2 – short intermission so that next groups can prepare for presentations. Presentations continued. 3 – short intermission. Presentations continued.
Homework: exam preparations
Hour 1 – Day #16 Q&A. Intro to final presentations (if there remain any to be given). Open discussion about microtheme topics and group work experience. Feedback.
Hour 2 – Group work: build your own final exam (to be used in designing the final exam as a measure of student understanding, and also to be used in setting out final days' lecture topics as these DIY finals and class discussions should reveal to me what is clear, and what remains unclear, before the students meet with these ideas on the final exam).
Homework: keywords and concepts (philosophy of technology and human enhancement) Day 18:
Student requested special topic lectures (with intermission and homework to suit) or:
Hour 1 – Visions of the future: transhumanism, posthumanism, and human enhancement. Kurzweil's
"singularity", Moor's law, and so on. Bostrom's "simulation" argument and the value of the problem-solving life of inquiry in light thereof.

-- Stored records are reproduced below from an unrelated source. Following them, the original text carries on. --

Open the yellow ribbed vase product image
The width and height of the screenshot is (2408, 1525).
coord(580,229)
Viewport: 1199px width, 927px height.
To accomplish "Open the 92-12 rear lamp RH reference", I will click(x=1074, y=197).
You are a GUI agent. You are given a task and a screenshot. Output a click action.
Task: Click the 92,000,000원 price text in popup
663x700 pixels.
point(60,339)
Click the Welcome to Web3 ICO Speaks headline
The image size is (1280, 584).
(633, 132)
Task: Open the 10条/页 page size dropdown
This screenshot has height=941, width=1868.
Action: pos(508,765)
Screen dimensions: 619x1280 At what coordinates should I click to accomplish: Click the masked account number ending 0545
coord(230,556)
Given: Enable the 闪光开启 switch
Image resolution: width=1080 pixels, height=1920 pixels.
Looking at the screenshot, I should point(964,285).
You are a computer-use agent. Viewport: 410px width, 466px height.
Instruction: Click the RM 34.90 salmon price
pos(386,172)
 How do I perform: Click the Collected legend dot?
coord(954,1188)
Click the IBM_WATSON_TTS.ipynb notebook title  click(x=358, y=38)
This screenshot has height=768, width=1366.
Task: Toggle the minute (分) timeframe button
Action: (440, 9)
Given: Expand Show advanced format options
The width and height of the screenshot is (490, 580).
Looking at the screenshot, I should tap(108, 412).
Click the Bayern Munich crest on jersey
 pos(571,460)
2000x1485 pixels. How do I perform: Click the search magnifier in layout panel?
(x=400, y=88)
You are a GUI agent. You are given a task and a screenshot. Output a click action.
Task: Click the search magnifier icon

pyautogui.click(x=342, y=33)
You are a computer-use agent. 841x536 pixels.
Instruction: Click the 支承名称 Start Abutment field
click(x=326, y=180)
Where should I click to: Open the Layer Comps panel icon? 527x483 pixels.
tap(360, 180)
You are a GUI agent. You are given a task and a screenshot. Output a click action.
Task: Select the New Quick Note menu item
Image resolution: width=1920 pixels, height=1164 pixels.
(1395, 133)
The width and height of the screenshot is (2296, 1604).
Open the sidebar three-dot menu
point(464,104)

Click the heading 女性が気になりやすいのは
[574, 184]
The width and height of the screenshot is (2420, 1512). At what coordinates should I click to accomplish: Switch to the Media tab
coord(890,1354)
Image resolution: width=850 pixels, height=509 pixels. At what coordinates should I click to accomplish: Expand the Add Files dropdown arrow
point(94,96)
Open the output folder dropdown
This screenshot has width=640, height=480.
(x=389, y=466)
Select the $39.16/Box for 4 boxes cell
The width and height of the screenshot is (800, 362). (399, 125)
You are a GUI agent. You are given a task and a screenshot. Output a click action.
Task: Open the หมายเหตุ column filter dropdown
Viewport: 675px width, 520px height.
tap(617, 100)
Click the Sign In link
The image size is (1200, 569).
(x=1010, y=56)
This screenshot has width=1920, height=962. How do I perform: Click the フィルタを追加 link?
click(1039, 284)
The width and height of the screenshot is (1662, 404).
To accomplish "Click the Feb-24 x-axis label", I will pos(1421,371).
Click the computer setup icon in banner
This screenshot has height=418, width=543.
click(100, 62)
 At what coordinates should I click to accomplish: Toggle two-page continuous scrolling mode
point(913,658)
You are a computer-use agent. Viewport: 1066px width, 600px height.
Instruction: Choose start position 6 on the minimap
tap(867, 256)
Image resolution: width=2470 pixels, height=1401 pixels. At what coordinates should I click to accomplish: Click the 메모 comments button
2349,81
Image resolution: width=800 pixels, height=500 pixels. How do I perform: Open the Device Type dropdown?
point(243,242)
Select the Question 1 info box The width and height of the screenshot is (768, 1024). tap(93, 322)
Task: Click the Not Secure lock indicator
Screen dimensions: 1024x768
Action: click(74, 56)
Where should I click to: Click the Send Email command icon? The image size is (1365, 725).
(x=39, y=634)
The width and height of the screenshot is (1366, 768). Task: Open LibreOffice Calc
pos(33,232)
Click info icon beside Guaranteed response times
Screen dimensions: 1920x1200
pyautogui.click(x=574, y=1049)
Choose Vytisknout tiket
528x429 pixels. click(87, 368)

2 – Annotated and edited video presentation (Ghost in the Shell) with discussion.
Homework: keywords and concepts (trans/post-humanism, information ethics), simulating the cave Day 19:
Hour 1 – Trolley problems, lifeboat problems, others introduced. Group work: using all of the tools that we have so far, clearly illustrate these problems and use these concepts and media to suggest solutions. 2 – continued group and open class discussion on these (and other) issues.
Homework: final exam preparations Day 20:
Hour 1 – Final class review. Q&A. Final exam distributed. 2 – Final exam submitted. End.